You are viewing a plain text version of this content. The canonical link for it is here.
Posted to dev@jena.apache.org by "Crapo, Andrew (GE Global Research)" <cr...@ge.com> on 2015/06/15 14:30:36 UTC

Threading Issue in OntDocumentManager.loadImports

I posted this to users but on second thought maybe this is more appropriate to dev...

I have multiple clients accessing a common service, which runs in a multi-threaded environment. Each client will have different scenario data, e.g., OWL models SC1, SC2, SC3, etc. Each SCi model imports a common hierarchy of domain models; SCi imports tbox A, which imports tbox B, which imports tbox C. There is also a rule that inserts a new triple into an infered model, the object value of which is specific to the data in the input model SCi.
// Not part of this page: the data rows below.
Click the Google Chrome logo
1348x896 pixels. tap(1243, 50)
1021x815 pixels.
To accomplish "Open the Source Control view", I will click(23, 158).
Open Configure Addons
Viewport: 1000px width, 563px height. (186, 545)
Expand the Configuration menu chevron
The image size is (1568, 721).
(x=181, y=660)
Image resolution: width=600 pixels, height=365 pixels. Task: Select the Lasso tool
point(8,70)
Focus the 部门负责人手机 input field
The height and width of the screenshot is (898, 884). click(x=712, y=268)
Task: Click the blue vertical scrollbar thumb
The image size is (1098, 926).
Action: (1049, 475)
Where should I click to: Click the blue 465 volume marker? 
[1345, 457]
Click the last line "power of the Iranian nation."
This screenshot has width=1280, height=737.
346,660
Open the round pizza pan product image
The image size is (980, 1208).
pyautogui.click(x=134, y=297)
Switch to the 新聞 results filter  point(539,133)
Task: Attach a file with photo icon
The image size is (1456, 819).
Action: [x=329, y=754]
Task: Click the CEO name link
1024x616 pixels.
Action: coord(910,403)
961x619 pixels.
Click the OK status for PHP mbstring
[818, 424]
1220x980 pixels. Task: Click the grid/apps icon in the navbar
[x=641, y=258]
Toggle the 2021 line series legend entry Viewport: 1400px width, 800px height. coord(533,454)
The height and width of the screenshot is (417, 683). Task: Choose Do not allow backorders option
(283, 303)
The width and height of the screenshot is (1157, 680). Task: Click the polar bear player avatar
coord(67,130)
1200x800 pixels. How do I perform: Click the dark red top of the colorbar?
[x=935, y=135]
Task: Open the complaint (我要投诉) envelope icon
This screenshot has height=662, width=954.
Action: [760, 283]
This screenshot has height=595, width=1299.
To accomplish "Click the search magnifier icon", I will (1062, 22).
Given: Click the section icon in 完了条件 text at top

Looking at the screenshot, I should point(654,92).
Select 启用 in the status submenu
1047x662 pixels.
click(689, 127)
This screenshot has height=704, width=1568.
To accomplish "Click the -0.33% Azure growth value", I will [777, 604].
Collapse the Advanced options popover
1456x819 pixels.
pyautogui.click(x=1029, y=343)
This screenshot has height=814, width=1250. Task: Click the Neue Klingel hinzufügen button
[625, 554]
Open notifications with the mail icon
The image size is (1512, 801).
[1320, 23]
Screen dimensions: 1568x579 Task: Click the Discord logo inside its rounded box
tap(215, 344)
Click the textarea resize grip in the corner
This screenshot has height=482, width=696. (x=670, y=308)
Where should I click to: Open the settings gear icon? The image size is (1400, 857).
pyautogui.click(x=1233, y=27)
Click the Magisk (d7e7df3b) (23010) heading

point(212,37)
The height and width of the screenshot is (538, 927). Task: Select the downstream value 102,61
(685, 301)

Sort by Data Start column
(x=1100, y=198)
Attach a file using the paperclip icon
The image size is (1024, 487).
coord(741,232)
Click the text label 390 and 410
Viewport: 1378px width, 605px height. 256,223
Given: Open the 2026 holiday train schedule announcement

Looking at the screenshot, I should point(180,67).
To validate the thread-safely of the server, I've created a test case with one or more threads. Each thread accesses concepts in the imported models via the thread-specific scenario model. That part of the test code is:

                                for (int i = 0; i < 50; i++) {
                                                JenaBareThread myThread = new JenaBareThread();
                                                myThread.start();
                                }

There are several versions of the run method of JenaBareThread. The one that works loads one of three scenario data models, which in turn imports the tbox models, and then queries for the inferred triple and checks for the correct value for the given scenario. This code is of the form:

                public void run() {
                                String modelFolderDir = "file:/C:tmp/DataModels/Shapes/OwlModels";
                                String abox = modelFolderDir + "/Test" + (getInoutidx() + 1) + ".owl";
                                String ontPolicy = modelFolderDir + "/ont-policy.rdf";

                                OntModel dataModel = ModelFactory.createOntologyModel(OntModelSpec.OWL_MEM);
                                try {
                                                dataModel.enterCriticalSection(Lock.WRITE);
                                                dataModel.getDocumentManager().setProcessImports(true);
                                                dataModel.read(abox);
                                }
                                catch (Throwable t) {
                                                t.printStackTrace();
                                }
                                finally {
                                                dataModel.leaveCriticalSection();
                                }

                                String rulefn = modelFolderDir + "/Rule.rules";
                                List<Rule> ruleList = new ArrayList<Rule>();
                                try {
                                                InputStream in = FileManager.get().open(rulefn);
                                                if (in != null) {
                                                                ... (load rule)
                                                    }
                                                    GenericRuleReasoner reasoner = new GenericRuleReasoner(ruleList);
                                                    reasoner.setDerivationLogging(true);
                                                    reasoner.setMode(GenericRuleReasoner.HYBRID);
                                                    InfModel infModel = ModelFactory.createInfModel(reasoner, dataModel);
                                                    String askQuery = "select ?s ?a where {?s <http://sadl.org/Shapes/Shapes#area> ?a}";
                                                    QueryExecution qexec = QueryExecutionFactory.create(QueryFactory.create(askQuery, Syntax.syntaxARQ), infModel);
                                                    ResultSet results = qexec.execSelect();
                                                    ... (test results)
                                                }
                                }
                                catch (RulesetNotFoundException e) {
                                                e.printStackTrace();
                                }
                                catch (HttpException e) {
                                                e.printStackTrace();
                                }

In this test the scenario models are pre-existing and the multi-threaded test passes for all threads regardless of the number of threads. However, I really need to construct each scenario model with data coming from the client. This I am unable to do without encountering various errors which apprear to be due to threading issues.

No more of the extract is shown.